Doch nach einem Treffen mit Ministerpräsident Benjamin Netanjahu im vergangenen Monat sagte Harris gegenüber Reportern nicht nur, dass Israel das Recht habe, sich zu verteidigen, sondern in Bezug auf Gaza auch: „Wir dürfen gegenüber dem Leid nicht gefühllos werden, und ich werde nicht schweigen.“
Am Montag werden rund 40.000 Demonstranten vor dem Kongress erwartet, um gegen die Haltung der Biden-Regierung gegenüber Israel zu demonstrieren.

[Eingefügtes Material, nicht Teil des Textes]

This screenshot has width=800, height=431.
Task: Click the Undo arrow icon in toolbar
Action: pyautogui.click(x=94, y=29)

Die Organisatoren gehen davon aus, dass die Zahl auf über 100.000 ansteigen könnte.
Nadia Ahmad, Juraprofessorin an der Barry University in Florida und Delegierte, sagte, es seien etwa 60 muslimische Delegierte anwesend, ein Bruchteil der insgesamt 5.000. Ihre Bedenken würden jedoch von anderen geteilt, insbesondere von jungen Wählern, von denen sich einige von der Partei abgewandt hätten, sagte sie.

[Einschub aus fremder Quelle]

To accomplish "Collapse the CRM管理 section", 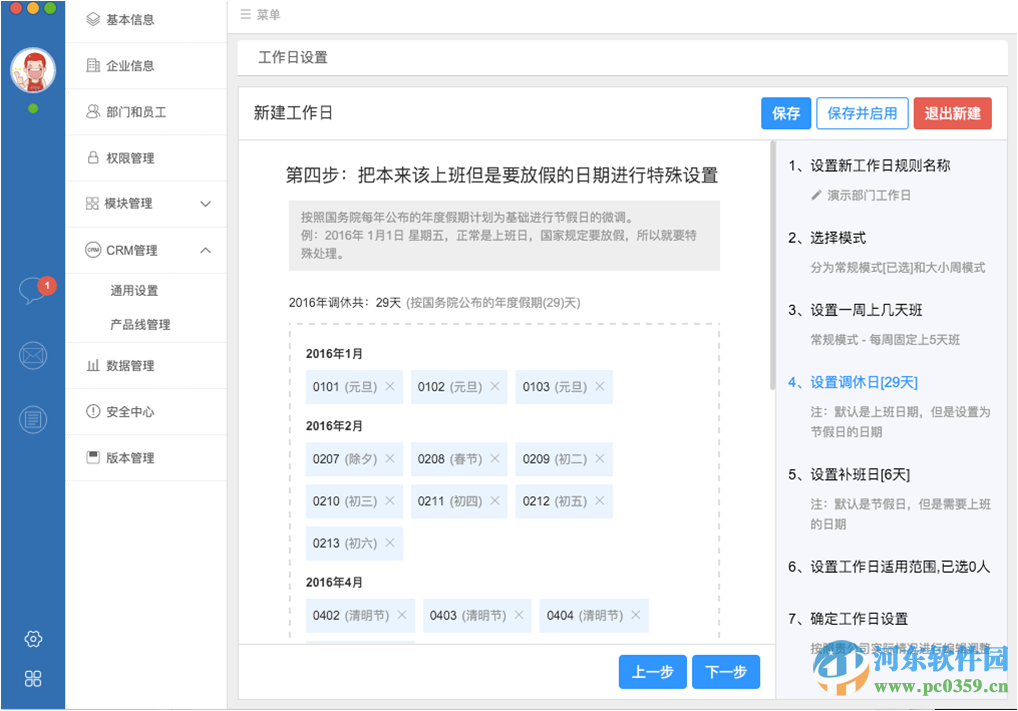I will pyautogui.click(x=207, y=250).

Auch die Uncommitted National Movement, eine eigenständige Bewegung, die die Demokraten zu einer Änderung ihrer Israel-Politik drängt und bei den Vorwahlen über 30 Delegierte gewinnen konnte, fordert ein Waffenembargo.

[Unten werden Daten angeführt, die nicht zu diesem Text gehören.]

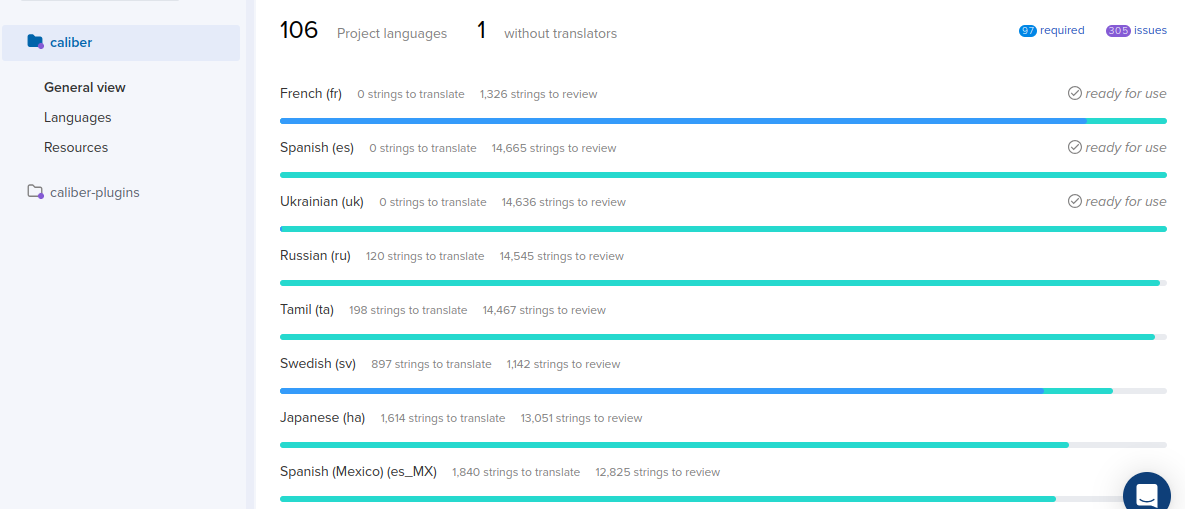Open the General view menu item
This screenshot has height=509, width=1185.
[x=85, y=87]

Die Veranstaltung konzentrierte sich bisher erfolglos darauf, einen Redeplatz für einen palästinensischen Amerikaner oder einen humanitären Helfer aus Gaza auf der Hauptbühne zu ergattern, obwohl die Organisatoren am Samstag zustimmten, am Montag eine Podiumsdiskussion über arabische und palästinensische Themen und eine über Antisemitismus auf die Tagesordnung zu setzen. Jüdische Amerikaner, traditionell demokratische Wähler, haben ihre Besorgnis über die zunehmenden antijüdischen Aktivitäten zum Ausdruck gebracht, und Muslime haben die zunehmende amerikanische Islamophobie angeprangert.
Quellen zufolge werden unter den Rednern des ersten Panels Layla Elabed, die Co-Vorsitzende der Uncommitted National, der Generalstaatsanwalt von Minnesota, Keith Ellison, ein muslimischer Verbündeter Bidens, und ein Arzt, der an der Front im Gazastreifen gearbeitet hat, sein.
Die Organisation Uncommitted erklärte, sie habe nicht vor, die Sitzungen des Parteitages zu stören, drängt Harris jedoch zu einer Stellungnahme zum Einsatz amerikanischer Waffen zum Töten von Palästinensern.